+++ DATASET EXTRACT +++

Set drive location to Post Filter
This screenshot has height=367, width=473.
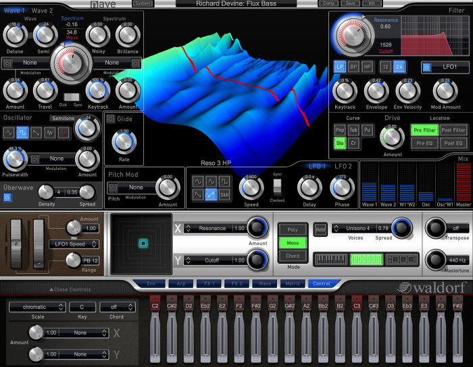coord(453,130)
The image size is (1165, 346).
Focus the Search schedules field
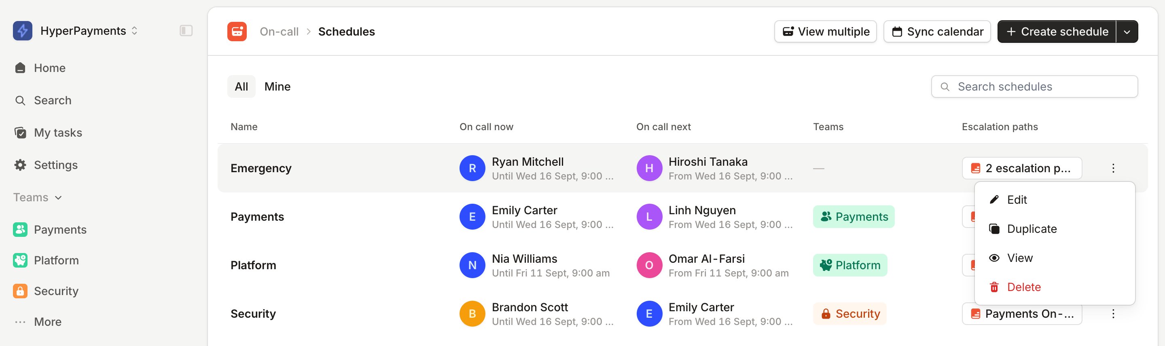1034,86
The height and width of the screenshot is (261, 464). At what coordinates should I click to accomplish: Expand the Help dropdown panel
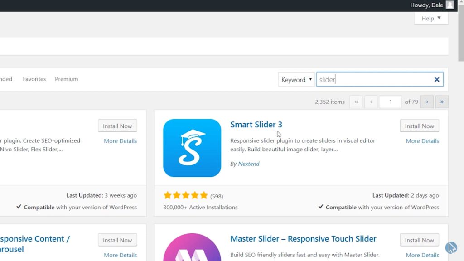[x=431, y=18]
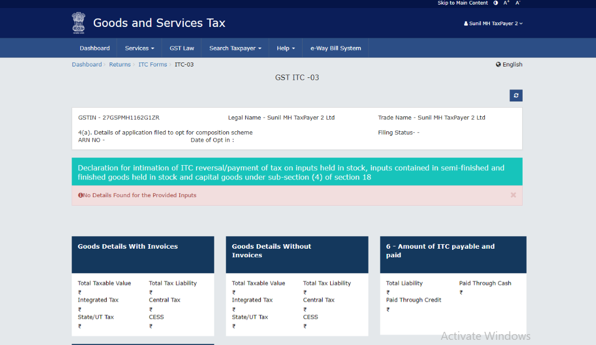Open Sunil MH TaxPayer 2 profile dropdown
The height and width of the screenshot is (345, 596).
(x=493, y=23)
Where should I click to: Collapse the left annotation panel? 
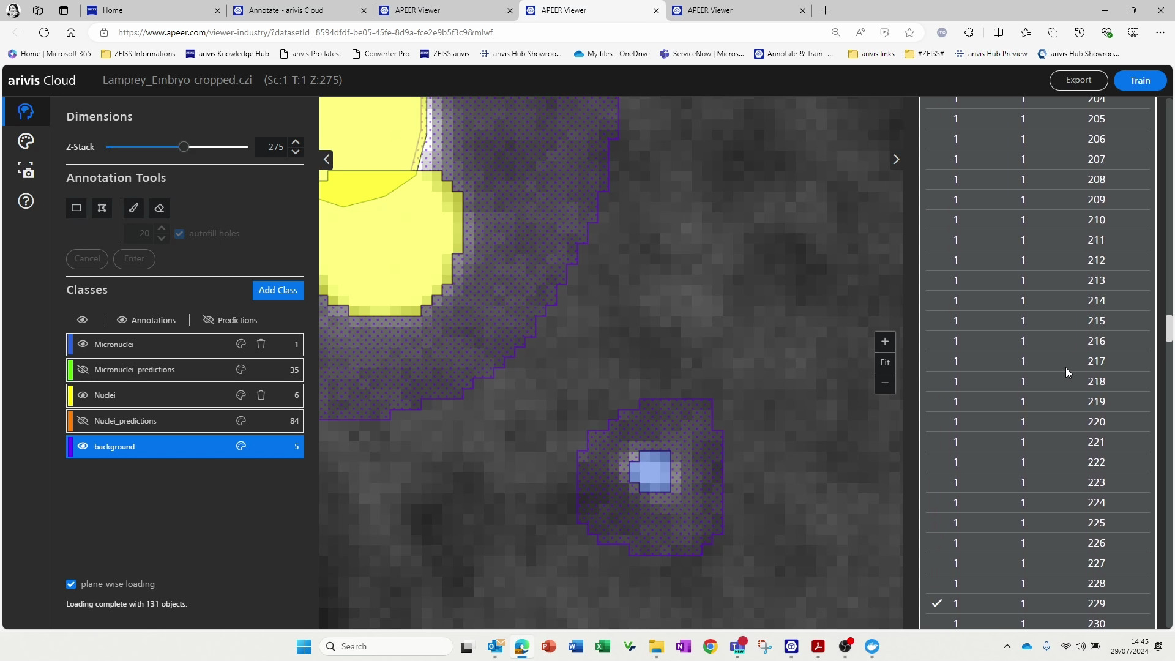[326, 159]
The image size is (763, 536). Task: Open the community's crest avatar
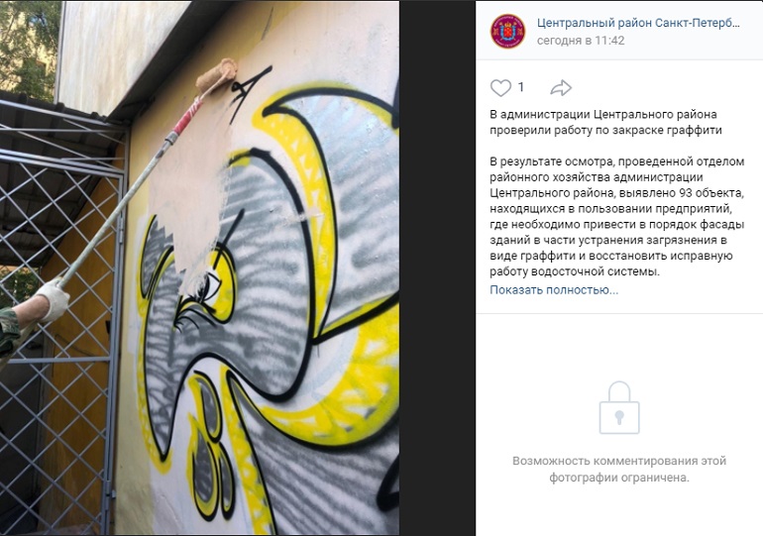[x=507, y=31]
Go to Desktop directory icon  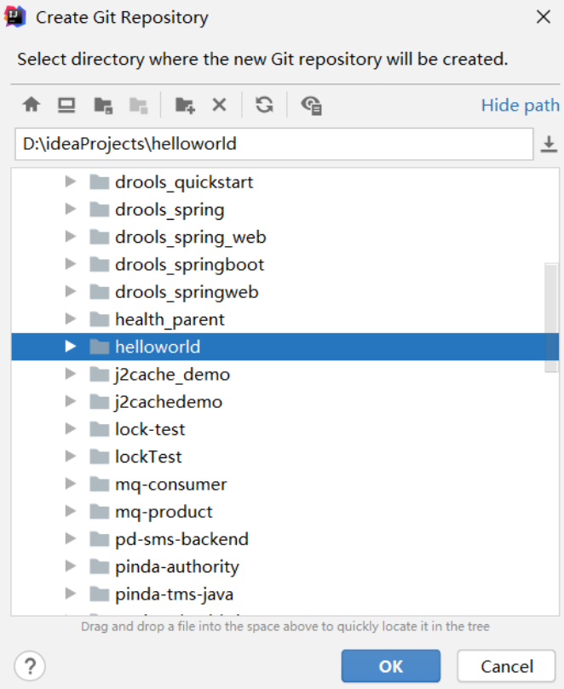[66, 105]
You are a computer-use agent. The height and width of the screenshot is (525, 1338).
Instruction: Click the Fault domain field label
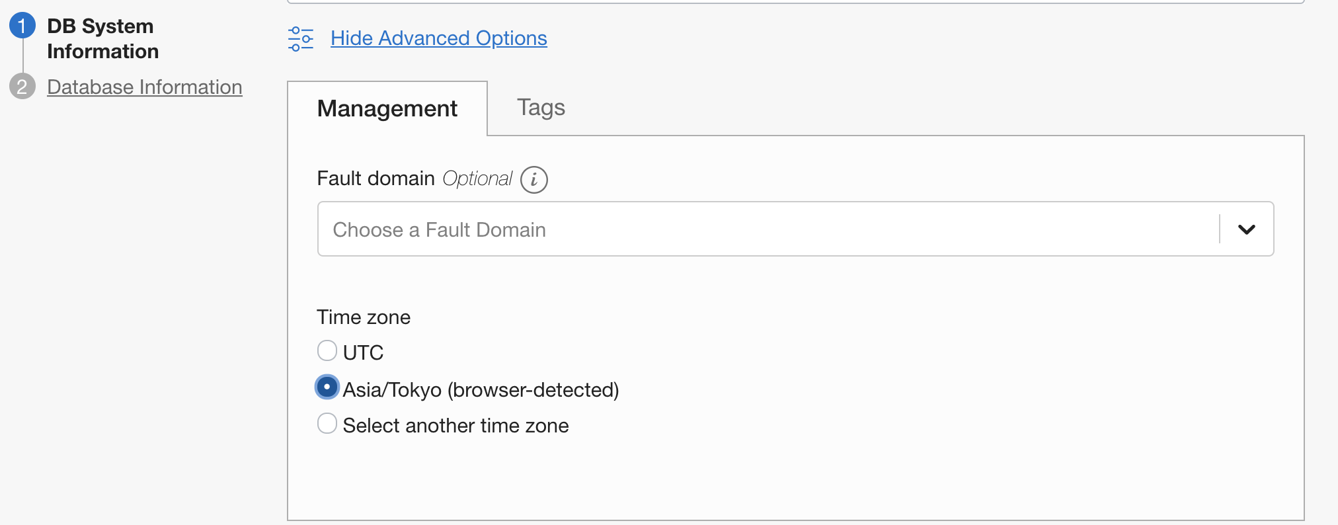click(x=375, y=179)
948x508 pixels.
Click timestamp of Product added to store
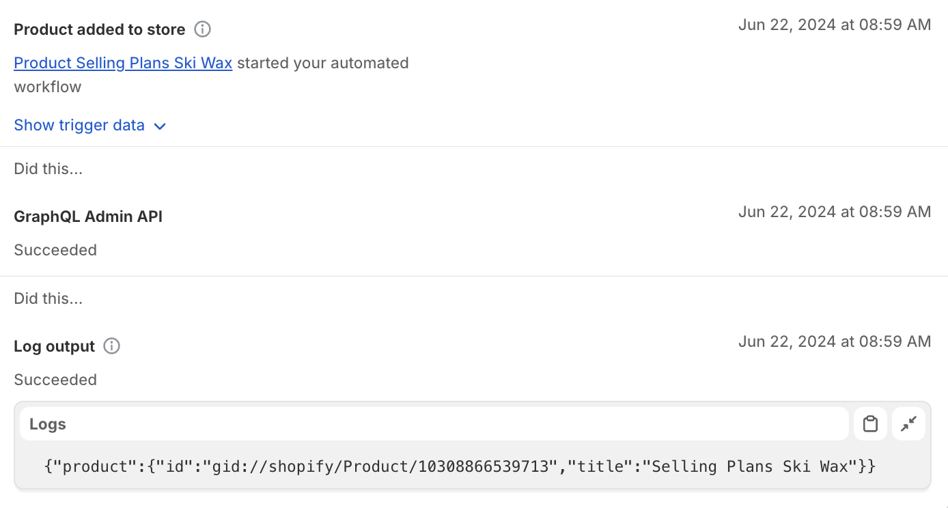tap(834, 25)
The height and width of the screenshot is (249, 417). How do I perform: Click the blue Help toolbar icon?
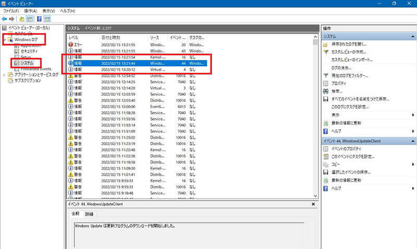38,19
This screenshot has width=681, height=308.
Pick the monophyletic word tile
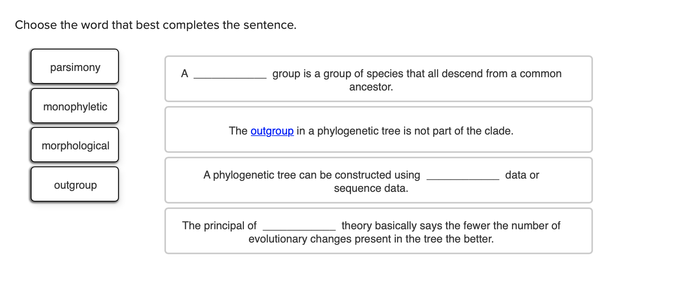pos(75,106)
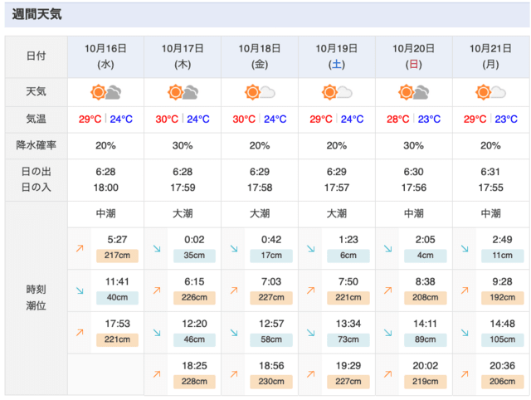Click the 大潮 label under October 18
This screenshot has height=400, width=531.
pos(260,214)
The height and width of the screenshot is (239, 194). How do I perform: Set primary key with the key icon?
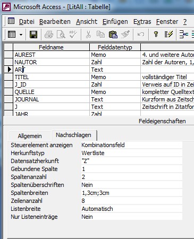click(x=156, y=35)

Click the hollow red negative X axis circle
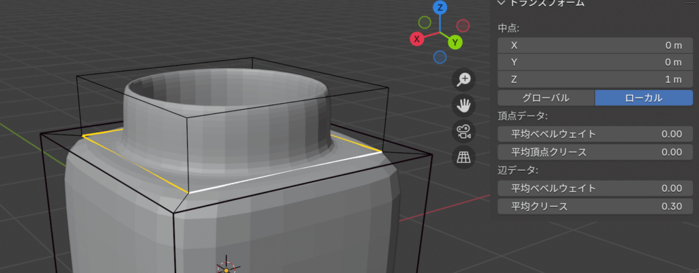pos(463,26)
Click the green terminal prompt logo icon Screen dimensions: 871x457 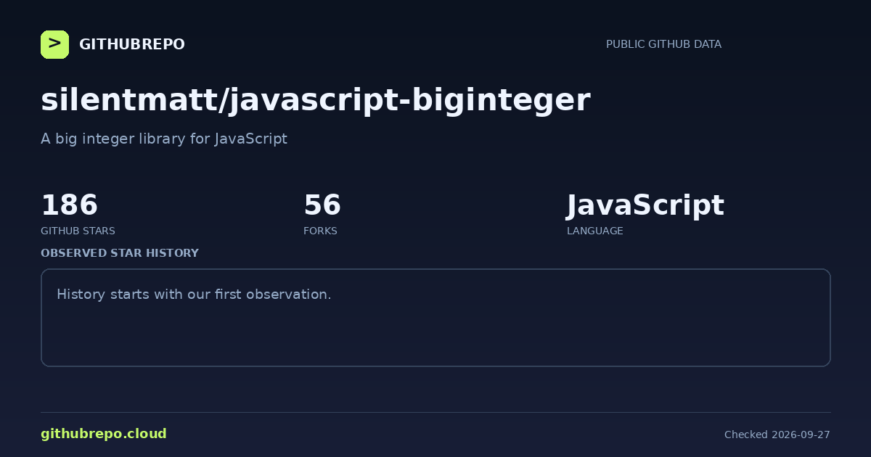point(54,44)
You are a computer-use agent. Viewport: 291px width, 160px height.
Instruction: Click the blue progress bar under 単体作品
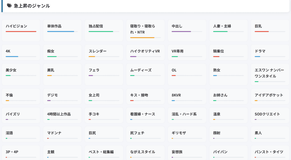[61, 31]
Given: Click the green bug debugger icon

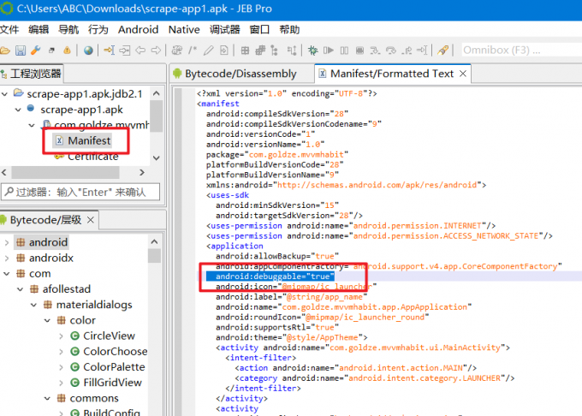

+++

◆ **EXERCISE DETAILS**
Reproduce verbatim the stretch of items from the start of the records through the line containing "(x=493, y=23)", with both ends included. Omit the pictures from your answer.

◆ **RESPONSE**
Set drive location to Post Filter
This screenshot has height=367, width=473.
coord(453,130)
The image size is (1165, 346).
Focus the Search schedules field
1034,86
The height and width of the screenshot is (261, 464). At what coordinates should I click to accomplish: Expand the Help dropdown panel
[x=431, y=18]
Open Sunil MH TaxPayer 2 profile dropdown
The height and width of the screenshot is (345, 596).
(x=493, y=23)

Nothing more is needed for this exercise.